ÉNONCÉ DU PROBLÈME: Poursuivez l'article sur la colère du Maroc contre la Suisse au sujet du Sahara Occidental, à partir de sa dernière phrase.

TEXTE À LIRE:
====
Sahara Occidental : Rabat en colère  contre la Suisse
Radio Suisse alémanique, 20.08.15
(script & trad par arso)

original en allemand:
Westsahara : Rabats Zorn auf die Schweiz
Echo der Zeit, Radio SRF1, 20.08.15


Le Sahara Occidental se trouve bien loin de la Suisse. Le conflit, vieux de plusieurs dizaines d’années autour de ce territoire au sud du Maroc, ne fait plus les gros titres depuis longtemps. Mais le statut du territoire reste contesté. Sur les cartes internationales  il est souvent indiqué en traits hachurés. Le Maroc parle de ses provinces du sud. La population du Sahara Occidental parle d’une occupation militaire.

Et voilà que le Maroc reproche à la Suisse d'intervenir dans ce conflit. Par une lettre pas très diplomatique adressée au ministre des Affaires étrangères Didier Burkhalter. Rafael von  Matt nous en dit plus.
Le ton adopté est plutôt rare entre pays amis : « Le Gouvernement du Royaume du Maroc a pris note, avec étonnement, … » de la démarche de la Suisse, écrit le ministre marocain des Affaires étrangères dans une lettre à Didier Burkhalter, et plus loin : « Le Gouvernement du Royaume du Maroc estime que le dépositaire a outrepassé gravement ses prérogatives, ... » [lettre complète  du Maroc - Notification du DFAE suisse du 09.07.15]

Mais quelle est donc la relation de la Suisse avec le conflit du Sahara Occidental ?
La Suisse est l’Etat dépositaire des Conventions de Genève. Elle est la gardienne de ces importantes conventions du droit humanitaire international, par lesquelles 195 pays s’engagent à respecter des règles lors de guerres et de conflits, par ex. des règles pour la protection des civils et des prisonniers.

Fin juin de cette année le mouvement de libération du Sahara Occidental, le Front Polisario, a fait savoir qu’il entend respecter dorénavant les règles des Conventions de Genève et adhérer aux dites conventions. En tant que gardienne de ces conventions, la Suisse se devait de réceptionner et examiner la demande du Polisario, et comme, selon une déclaration écrite du Département Fédéral des Affaires Etrangères, « les conditions légales pour valider la déclaration du Polisario étaient remplies », la demande a donc été acceptée.
====
DONNÉES SOURCES:
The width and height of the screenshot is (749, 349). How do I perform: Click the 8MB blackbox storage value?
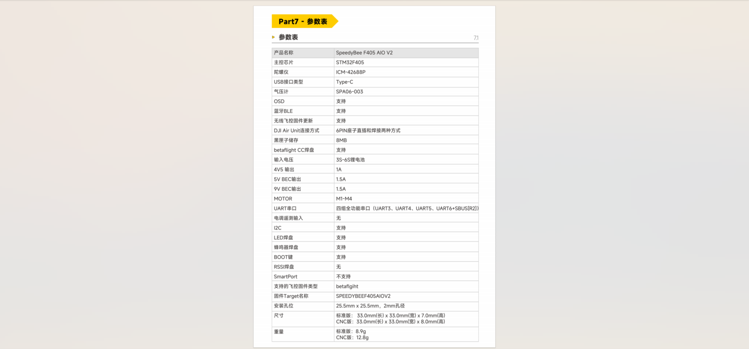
====
RÉPONSE PROPOSÉE:
Le Maroc quant à lui n’est pas du tout d’accord avec cette démarche. Il craint que le Polisario ne soit ainsi valorisé au regard du droit international. En acceptant sa déclaration, la Suisse aurait pris parti en faveur du mouvement de libération. C’est pourquoi le ministre marocain des Affaires étrangères  déclare : « Le Gouvernement du Royaume du Maroc rejette cette déclaration (du Polisario) et la considère comme nulle et non avenue. »

L’argumentation du Département suisse des Affaires étrangères est toute autre. La déclaration a été « examinée de manière impartiale et la Suisse a pris sa décision uniquement en sa qualité d’Etat dépositaire. La neutralité suisse n’est pas en jeu. La Suisse n’a donc pas valorisé le Polisario », explique le DFAE.

Ce qui est exact sur le plan juridique, confirme Anne Peters, professeure de droit international à l’université de Bâle. Sur un plan juridique, s’entend. « Officiellement, cela n’implique pas de valorisation, car la tâche de la Suisse ne consiste qu’à vérifier formellement si la déclaration a été déposée de manière conforme. Au deuxième degré, dirais-je, au niveau du discours politique, il y a valorisation. »
Par la reconnaissance des Conventions de Genève, le statut du Polisario est amélioré. Il peut officiellement apparaître comme le représentant de la population du Sahara Occidental et son droit à l’autodétermination. C’est ce que les Sahraouis réclament depuis des décennies à l’ONU, mais un référendum voulu par l’ONU est toujours bloqué par le Maroc.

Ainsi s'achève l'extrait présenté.